[ovs-dev,v11,1/3] netdev: Add optional qfill output parameter to rxq_recv()

Message ID 1523547133-14055-2-git-send-email-jan.scheurich@ericsson.com
State Superseded
Delegated to: Ian Stokes
Headers show
Series
  • dpif-netdev: Detailed PMD performance metrics and supervision
Related show

Commit Message

Jan Scheurich April 12, 2018, 3:32 p.m.
If the caller provides a non-NULL qfill pointer and the netdev
implemementation supports reading the rx queue fill level, the rxq_recv()
function returns the remaining number of packets in the rx queue after
reception of the packet burst to the caller. If the implementation does
not support this, it returns -ENOTSUP instead. Reading the remaining queue
fill level should not substantilly slow down the recv() operation.

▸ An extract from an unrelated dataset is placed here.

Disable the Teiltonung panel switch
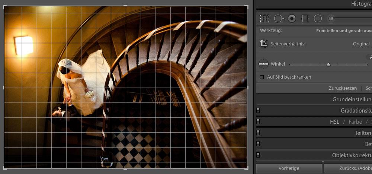This screenshot has width=372, height=174. pos(258,133)
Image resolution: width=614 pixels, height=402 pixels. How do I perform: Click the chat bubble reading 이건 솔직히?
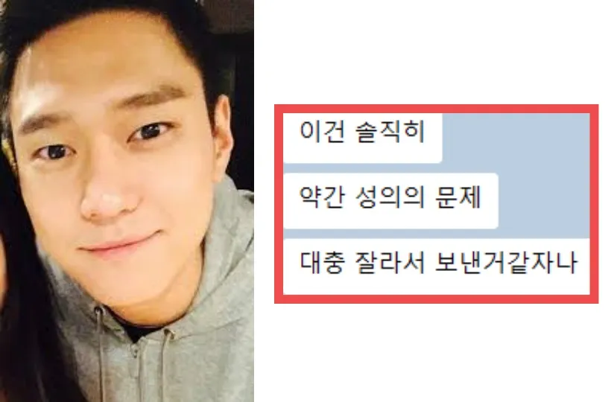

A first implementation is provided for ethernet and vhostuser DPDK ports
in netdev-dpdk.c.

This output parameter will be used in the upcoming commit for PMD
performance metrics to supervise the rx queue fill level for DPDK
vhostuser ports.

Signed-off-by: Jan Scheurich <jan.scheurich@ericsson.com>
Acked-by: Billy O'Mahony <billy.o.mahony@intel.com>
---
 lib/dpif-netdev.c     |  2 +-
 lib/netdev-bsd.c      |  8 +++++++-
 lib/netdev-dpdk.c     | 41 ++++++++++++++++++++++++++++++++++++-----
 lib/netdev-dummy.c    |  8 +++++++-
 lib/netdev-linux.c    |  7 ++++++-
 lib/netdev-provider.h |  7 ++++++-
 lib/netdev.c          |  5 +++--
 lib/netdev.h          |  3 ++-
 8 files changed, 68 insertions(+), 13 deletions(-)

Comments

Ben Pfaff April 12, 2018, 4:36 p.m. | #1
On Thu, Apr 12, 2018 at 05:32:11PM +0200, Jan Scheurich wrote:
> If the caller provides a non-NULL qfill pointer and the netdev
> implemementation supports reading the rx queue fill level, the rxq_recv()
> function returns the remaining number of packets in the rx queue after
> reception of the packet burst to the caller. If the implementation does
> not support this, it returns -ENOTSUP instead. Reading the remaining queue
> fill level should not substantilly slow down the recv() operation.
> 
> A first implementation is provided for ethernet and vhostuser DPDK ports
> in netdev-dpdk.c.
> 
> This output parameter will be used in the upcoming commit for PMD
> performance metrics to supervise the rx queue fill level for DPDK
> vhostuser ports.

Thanks for working on the generic netdev layer.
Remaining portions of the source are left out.